MR HUMPHRIES (3.20): Madam Speaker, I seek leave to move a motion of censure of the Minister for police.

Leave granted.

MR HUMPHRIES: I thank members, and I thank you, Madam Speaker. I move:

That this house censure the Minister for police for misleading it as to the incidence of crime.

I table a copy of that motion. Madam Speaker, I want to make clear at the outset what it is that I am not doing by moving this motion. I am not suggesting that the Minister set out deliberately to mislead the Assembly as to the situation with respect to crime in the ACT. I am not suggesting that he quoted figures which were of themselves inaccurate as to the matters contained in those figures. They were not inherently false or misleading as figures put forward by the Minister on behalf of the Government. I have no reason to believe that the figures he produced at the Assembly's meeting last week concerning the six-monthly comparisons between the first six months of last financial year and the first six months of this financial year are themselves not true.
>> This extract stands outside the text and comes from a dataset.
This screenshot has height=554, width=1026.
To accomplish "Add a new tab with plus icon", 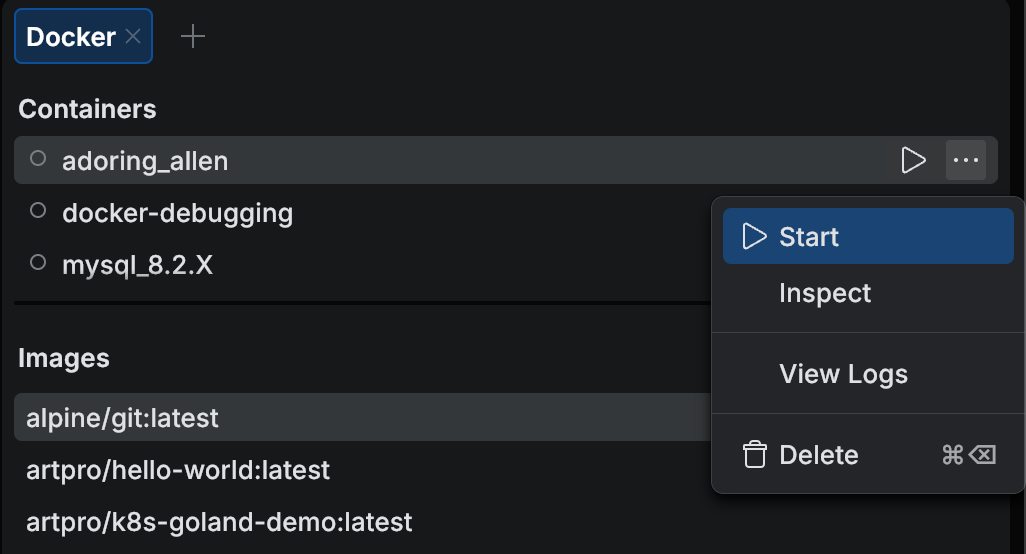I will tap(192, 37).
As we have heard, the Assembly is not to be provided with the full briefing document which justifies those figures, but I think we can take it as read that those figures are not disputed.

It is the contention of the Opposition that the reference to a 12 per cent decline over the two periods concerned was intended to suggest that car theft in the ACT was and is on the decline. An impression was created which is misleading in that respect because, in fact, the indications are not that there is any significant decline at all in car theft. Indeed, a distorted impression of what is going on in the ACT was created by that quoting of figures. It is also the contention of the Opposition that the Minister misled the Assembly with respect to the question of burglary rates by suggesting that an increase in burglary rates across the country matched and mirrored an increase in such crimes in the ACT. In fact, Madam Speaker, I want to indicate to the Assembly that that simply is not the case. Those are the two principal matters we bring before the Assembly.

Both statements were designed to show that the fight against crime being conducted by this Government was a fight that was somehow succeeding. The Minister was trying to throw a good light on those efforts by the Government, a better light than could reasonably be thrown by the facts. In many respects, Madam Speaker, it is true to say that basically the only good news to arise out of that brief to which the Minister referred earlier today was that information which he quoted, and that the overall picture of crime in the ACT painted by that brief and by all the other facts and figures which have come before the Assembly from time to time is very different. I believe, Madam Speaker, that to quote those figures in a sense out of context, in a way which misled us as to what was happening generally in the ACT, is reprehensible and is grounds for a motion of censure.